_DESCRIPTION OF THE TASK_. Your task is to copy every record exactly.

_EXTRACTED MATERIAL_.

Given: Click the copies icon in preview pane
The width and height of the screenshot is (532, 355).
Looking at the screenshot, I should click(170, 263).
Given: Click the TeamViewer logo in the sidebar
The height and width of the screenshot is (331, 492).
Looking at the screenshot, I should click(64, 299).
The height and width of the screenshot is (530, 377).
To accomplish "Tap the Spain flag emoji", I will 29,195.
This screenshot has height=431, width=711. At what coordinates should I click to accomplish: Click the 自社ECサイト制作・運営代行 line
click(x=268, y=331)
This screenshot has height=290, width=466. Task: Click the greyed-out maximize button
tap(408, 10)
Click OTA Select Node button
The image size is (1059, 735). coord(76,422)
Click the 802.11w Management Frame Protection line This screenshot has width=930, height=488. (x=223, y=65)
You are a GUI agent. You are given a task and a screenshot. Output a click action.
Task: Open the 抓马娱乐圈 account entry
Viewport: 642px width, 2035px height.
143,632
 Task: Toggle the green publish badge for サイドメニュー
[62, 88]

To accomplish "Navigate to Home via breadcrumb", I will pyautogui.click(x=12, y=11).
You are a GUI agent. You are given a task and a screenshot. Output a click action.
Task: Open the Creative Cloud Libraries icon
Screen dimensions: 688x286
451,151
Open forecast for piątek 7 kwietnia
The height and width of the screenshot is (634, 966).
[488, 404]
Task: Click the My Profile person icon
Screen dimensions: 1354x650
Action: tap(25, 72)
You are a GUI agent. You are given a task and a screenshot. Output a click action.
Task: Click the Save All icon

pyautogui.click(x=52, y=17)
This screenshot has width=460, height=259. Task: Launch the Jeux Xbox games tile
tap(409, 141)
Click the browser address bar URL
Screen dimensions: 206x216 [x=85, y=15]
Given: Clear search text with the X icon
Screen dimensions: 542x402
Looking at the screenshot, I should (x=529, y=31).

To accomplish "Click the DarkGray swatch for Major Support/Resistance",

_PROBLEM SOLUTION_.
Given: Click the copies icon in preview pane
The width and height of the screenshot is (532, 355).
Looking at the screenshot, I should click(170, 263).
Given: Click the TeamViewer logo in the sidebar
The height and width of the screenshot is (331, 492).
Looking at the screenshot, I should click(64, 299).
The height and width of the screenshot is (530, 377).
To accomplish "Tap the Spain flag emoji", I will 29,195.
This screenshot has height=431, width=711. At what coordinates should I click to accomplish: Click the 自社ECサイト制作・運営代行 line
click(x=268, y=331)
This screenshot has height=290, width=466. Task: Click the greyed-out maximize button
tap(408, 10)
Click OTA Select Node button
The image size is (1059, 735). coord(76,422)
Click the 802.11w Management Frame Protection line This screenshot has width=930, height=488. (x=223, y=65)
You are a GUI agent. You are given a task and a screenshot. Output a click action.
Task: Open the 抓马娱乐圈 account entry
Viewport: 642px width, 2035px height.
143,632
 Task: Toggle the green publish badge for サイドメニュー
[62, 88]

To accomplish "Navigate to Home via breadcrumb", I will pyautogui.click(x=12, y=11).
You are a GUI agent. You are given a task and a screenshot. Output a click action.
Task: Open the Creative Cloud Libraries icon
Screen dimensions: 688x286
451,151
Open forecast for piątek 7 kwietnia
The height and width of the screenshot is (634, 966).
[488, 404]
Task: Click the My Profile person icon
Screen dimensions: 1354x650
Action: tap(25, 72)
You are a GUI agent. You are given a task and a screenshot. Output a click action.
Task: Click the Save All icon

pyautogui.click(x=52, y=17)
This screenshot has width=460, height=259. Task: Launch the Jeux Xbox games tile
tap(409, 141)
Click the browser address bar URL
Screen dimensions: 206x216 [x=85, y=15]
Given: Clear search text with the X icon
Screen dimensions: 542x402
Looking at the screenshot, I should (x=529, y=31).

To accomplish "Click the DarkGray swatch for Major Support/Resistance",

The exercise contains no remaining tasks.